Python Client library for PRIDE Rest API

Installation

From PyPI

To install, simply use pip:

$ pip install --upgrade pridepy

From Source

First, clone the repository on your local machine and then install the package using pip:

$ git clone https://github.com/PRIDE-Archive/pridepy
$ cd pridepy
$ poetry build
$ pip install dist/*.whl

Install with setup.py:

$ git clone https://github.com/PRIDE-Archive/pridepy
$ cd pridepy
$ poetry build
$ pip install dist/pridepy-{version}.tar.gz

Usage and Documentation

This Python CLI tool, built using the Click module, already provides detailed usage instructions for each command. To avoid redundancy and potential clutter in this README, you can access the usage instructions directly from the CLI Use the below command to view a list of commands available:

$ pridepy --help
Usage: pridepy [OPTIONS] COMMAND [ARGS]...

Options:
  --help  Show this message and exit.

Commands:
  download-all-public-raw-files   Download all public raw files...
  download-file-by-name           Download a single file from a...
  get-files-by-filter             get paged files :return:
  get-files-by-project-accession  get files by project accession...
  get-private-files               Get private files by project...
  get-projects                    get paged projects :return:
  get-projects-by-accession       get projects by accession... 
  stream-files-metadata           Stream all files metadata in...
  stream-projects-metadata        Stream all projects metadata...
  search-projects-by-keywords-and-filters Search all projects by keywords...
    

[!NOTE] Please make sure you are using Python3, not Python 2.7 version.

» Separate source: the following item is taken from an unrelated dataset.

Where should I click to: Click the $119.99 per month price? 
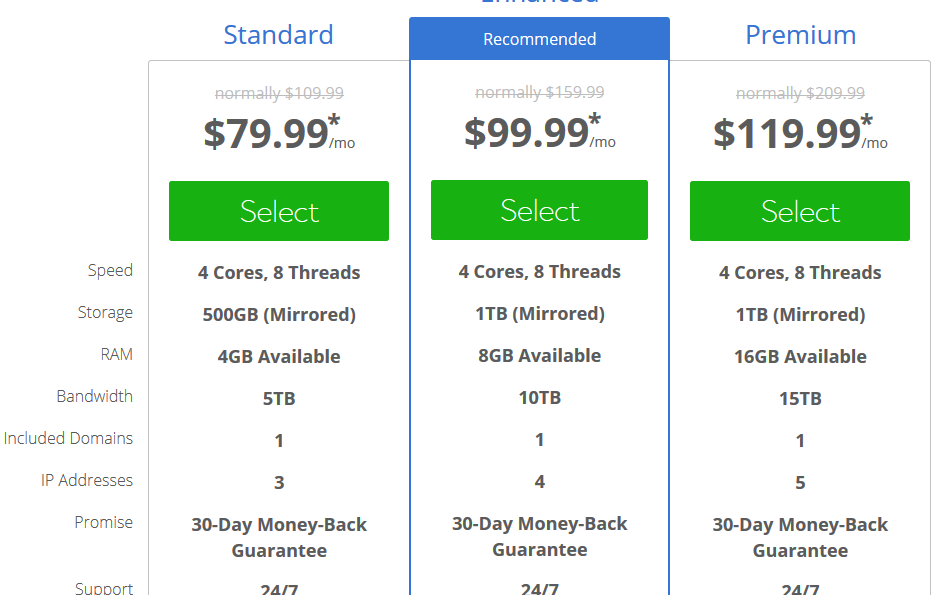tap(800, 133)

Downloading a project from PRIDE Archive

The main purpose of this tool is to download data from the PRIDE Archive. Here, how to download all the raw files from a dataset(eg: PXD012353).

$ pridepy download-all-public-raw-files -a PXD012353 -o /Users/yourname/Downloads/foldername/ -p aspera
  • -a flag is used to specify the project accession number.
  • -o flag is used to specify the output directory.
  • -p flag is used to specify the protocol (aspera, ftp, globus)

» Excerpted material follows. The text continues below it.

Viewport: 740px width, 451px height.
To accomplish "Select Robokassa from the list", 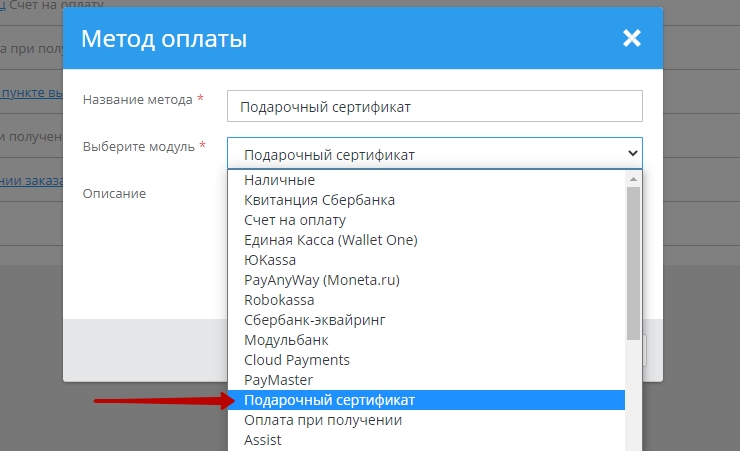I will 279,300.
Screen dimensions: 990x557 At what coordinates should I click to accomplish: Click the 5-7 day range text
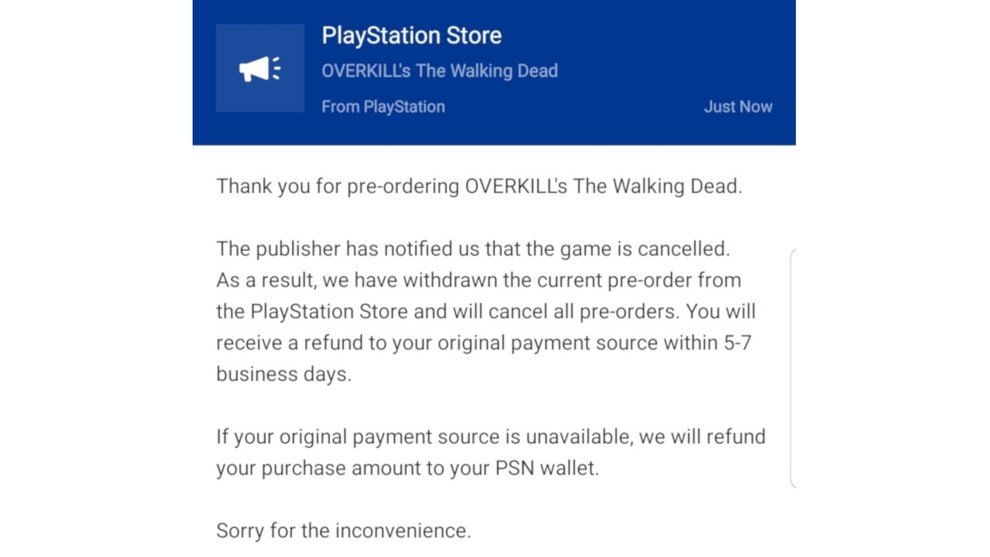click(x=737, y=343)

[!IMPORTANT] Currently, pridepy supports multiple protocols for downloading including ftp, aspera, globus, s3. ftp, aspera uses those protocols to download the files; the pridepy includes the aspera client. For globus and s3, the tool uses https of both services endpoints. Read the whitepaper to know more about the performance of each protocol.

Additional options:

  • --skip-if-downloaded-already flag is used to skip files that already exist in the output directory. By default, files are re-downloaded even if they already exist. Use this flag to avoid re-downloading existing files.
  • --aspera-maximum-bandwidth flag is used to specify the maximum bandwidth for the Aspera download. The default value is 100M.
  • --checksum-check flag is used to check the checksum of the downloaded files. The default value is False.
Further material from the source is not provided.